▶ **TASK**
You are asked to filter the data below and copy every line holding "page".

Saved entries:
++++++++++++++++++++

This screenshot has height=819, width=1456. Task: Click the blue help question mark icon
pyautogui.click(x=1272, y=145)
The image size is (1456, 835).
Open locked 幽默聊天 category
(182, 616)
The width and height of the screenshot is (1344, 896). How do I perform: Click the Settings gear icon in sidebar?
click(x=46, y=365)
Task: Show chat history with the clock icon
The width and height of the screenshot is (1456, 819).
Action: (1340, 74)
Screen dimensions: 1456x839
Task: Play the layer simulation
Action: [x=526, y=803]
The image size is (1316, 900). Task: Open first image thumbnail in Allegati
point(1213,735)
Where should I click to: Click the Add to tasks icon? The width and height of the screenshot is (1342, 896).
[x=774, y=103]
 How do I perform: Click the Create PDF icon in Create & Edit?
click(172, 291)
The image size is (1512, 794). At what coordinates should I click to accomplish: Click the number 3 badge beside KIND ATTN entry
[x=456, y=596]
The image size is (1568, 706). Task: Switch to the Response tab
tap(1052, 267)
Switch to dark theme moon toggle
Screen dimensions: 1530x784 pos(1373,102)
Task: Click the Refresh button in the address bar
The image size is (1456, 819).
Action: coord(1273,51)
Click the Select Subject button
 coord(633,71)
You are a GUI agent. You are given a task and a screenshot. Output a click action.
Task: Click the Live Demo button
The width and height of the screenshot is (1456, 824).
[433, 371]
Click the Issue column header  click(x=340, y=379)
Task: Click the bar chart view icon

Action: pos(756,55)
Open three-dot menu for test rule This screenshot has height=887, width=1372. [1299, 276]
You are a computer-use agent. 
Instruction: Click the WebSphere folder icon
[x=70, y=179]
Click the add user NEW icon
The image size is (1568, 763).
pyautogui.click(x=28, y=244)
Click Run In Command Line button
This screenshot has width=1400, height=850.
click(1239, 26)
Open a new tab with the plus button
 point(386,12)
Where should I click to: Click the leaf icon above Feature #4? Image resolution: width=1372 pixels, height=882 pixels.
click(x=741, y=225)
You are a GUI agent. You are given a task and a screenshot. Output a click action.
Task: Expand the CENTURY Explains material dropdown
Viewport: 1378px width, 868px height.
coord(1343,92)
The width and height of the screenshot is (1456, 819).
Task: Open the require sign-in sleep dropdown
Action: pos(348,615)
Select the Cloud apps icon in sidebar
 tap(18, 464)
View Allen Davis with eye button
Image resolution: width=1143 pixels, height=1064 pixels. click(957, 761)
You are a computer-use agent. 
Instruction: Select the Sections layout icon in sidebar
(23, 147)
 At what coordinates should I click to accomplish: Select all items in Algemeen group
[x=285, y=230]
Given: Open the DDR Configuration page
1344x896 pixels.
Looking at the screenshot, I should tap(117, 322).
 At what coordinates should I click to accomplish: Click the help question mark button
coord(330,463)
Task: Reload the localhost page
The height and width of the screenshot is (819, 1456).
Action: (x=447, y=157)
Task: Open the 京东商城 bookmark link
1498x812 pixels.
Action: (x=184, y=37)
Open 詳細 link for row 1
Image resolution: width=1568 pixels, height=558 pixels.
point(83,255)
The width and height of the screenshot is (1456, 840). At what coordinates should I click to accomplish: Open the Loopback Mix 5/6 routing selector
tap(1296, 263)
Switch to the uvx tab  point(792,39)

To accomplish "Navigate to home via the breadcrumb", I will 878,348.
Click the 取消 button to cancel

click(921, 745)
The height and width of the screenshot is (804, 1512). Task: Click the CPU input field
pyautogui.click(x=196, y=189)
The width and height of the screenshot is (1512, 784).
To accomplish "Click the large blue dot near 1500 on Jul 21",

++++++++++++++++++++

▶ **RESPONSE TO THE EXERCISE**
Given: Open the DDR Configuration page
Task: Reload the localhost page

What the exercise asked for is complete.